I respect it. In terms of pure ability, he’s on the short list of most talented shot creators in this draft. Of course, it’s never really been about that with Bates. It’s been about rigidity of play style and everything else. Last season at Eastern Michigan, he was near the top of the country in usage and had only a 9.2 assist percentage. There’s understandable worry about him as a finisher. We got to know him as the next potential superstar on the horizon, and now I’m envisioning him with a much narrower role.
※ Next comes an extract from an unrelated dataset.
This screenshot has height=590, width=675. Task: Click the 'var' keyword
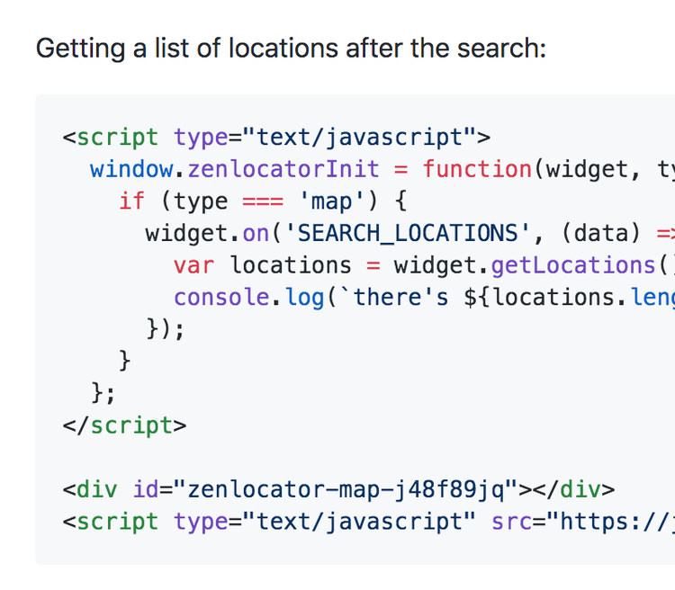click(194, 265)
The Cavs supplemented their spacing and perimeter depth this offseason with proven playoff players, so it’s hard to envision Emoni getting much of a shot with their main roster in the short term.
- Golden State’s summer team was more fun than expected. I didn’t get to see Trayce Jackson-Davis play. I really wanted to see that. However, other guys had moments early on. Lester Quinones and Gui Santos looked like prototypical Warriors picks of the past. Also: I’ll assume I saw Brandin Podziemski’s family in the stands and not some group of 5-10 people who each had on a different jersey with his name on the back. Going by that and his dad’s Twitter and draft night energy, they seem like a fun group.
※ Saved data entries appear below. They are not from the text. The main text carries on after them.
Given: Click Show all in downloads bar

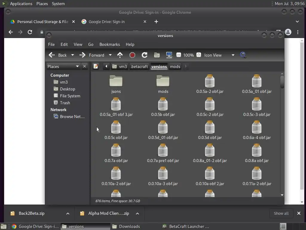Looking at the screenshot, I should [281, 213].
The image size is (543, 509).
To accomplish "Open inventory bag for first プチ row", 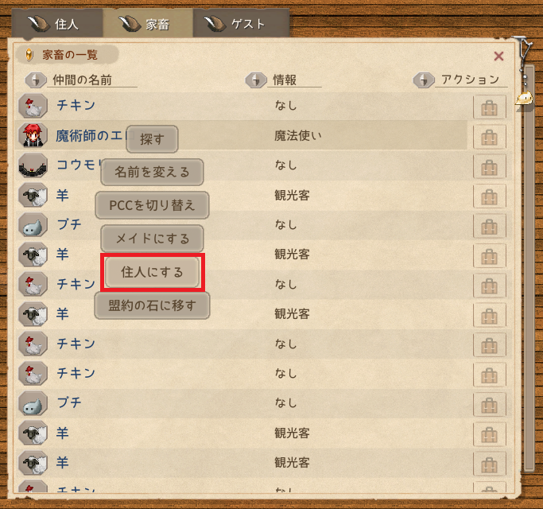I will pyautogui.click(x=489, y=226).
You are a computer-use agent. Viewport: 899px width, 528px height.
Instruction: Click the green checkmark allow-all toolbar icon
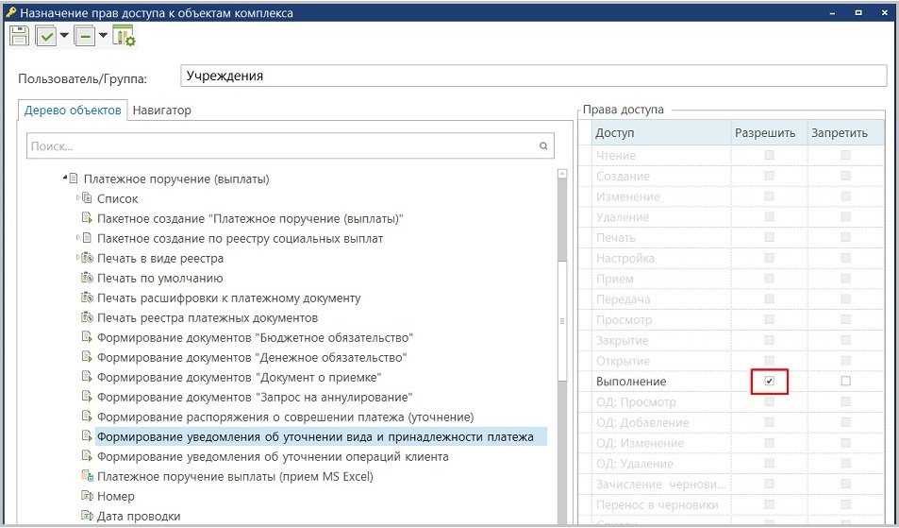[46, 36]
- The Sphere is every bit as confounding in person as people say. I initially did a full-blown, Russillo-style “wait, what?” when I saw it on the horizon as I came into town. Surely that’s some kind of projection. A mirage near the Mirage. Trippy as all get out, and even trippier when you discover that James Dolan is a driving force behind it. I read that the entire project was nearly derailed when Dolan tried to trade it for Arron Afflalo and a second-rounder.
- Double-zero is apparently having a moment. Last year we had Jonathan Kuminga and Bennedict Mathurin, and I thought, well that’s pretty cool. This year we have Scoot and Nick Smith Jr. and I thought well this is officially a movement. Robert Parish and Tony Delk just raised their glasses and toasted to that.
- The jarring shock of seeing NBA players walk around casinos and concourses eventually wears off. It’s cool, but you play it cool. Don’t make a scene, baby. That said, for me, all of that goes out the window with some of my formative heroes. At one point, someone excitedly patted me on the shoulder to point out a nearby Tayshaun Prince—easily one of my top five Kentucky players ever—and I will admit, my eyes widened and I tensed up. My colleague Tyler Parker chuckled and said “you reacted like your high school crush had walked by.” Well, Tyler, my high school crush did walk by.
- Lastly, I’d forgotten that Old Vegas … kinda rules?
Is it seedier? Absolutely. Will your safety be increasingly questionable past a certain hour? Possibly. Is it state of the art in any way? Absolutely not. Can you get steak and lobster for $11.99? You bet your sweet ass you can.
I’ve been a few times, purely in the “you gotta see this” sense, but rarely for very long. On an Uber ride out there this year, our driver gave us a solemn “so you know what you’re getting into?” disclaimer as she glared at us in the rearview mirror. New Vegas, that is the Strip, is wringing luxury out of every available subatomic particle—accounting for every conceivable accommodation and bewitching you with design and razor-sharp tech. A different kind of sorcery is going on in Old Vegas.
The seams are more visible and the mechanical tactility of the place sends the mind wandering, wondering just how many (hopefully only) hands have touched this Kenny Rogers slot machine before you. In Star Wars terms: if New Vegas and the Strip are the latest movies (most of which are bad), Old Vegas is the original trilogy. Functional, but weathered and generally weird. Wars happened here. It’s unpolished, but plenty of memorable stuff has gone down and will continue to go down here. None of that stops me from being a fan. All of that stops me from wanting to do it more than once a year. Sounds a lot like summer league to me.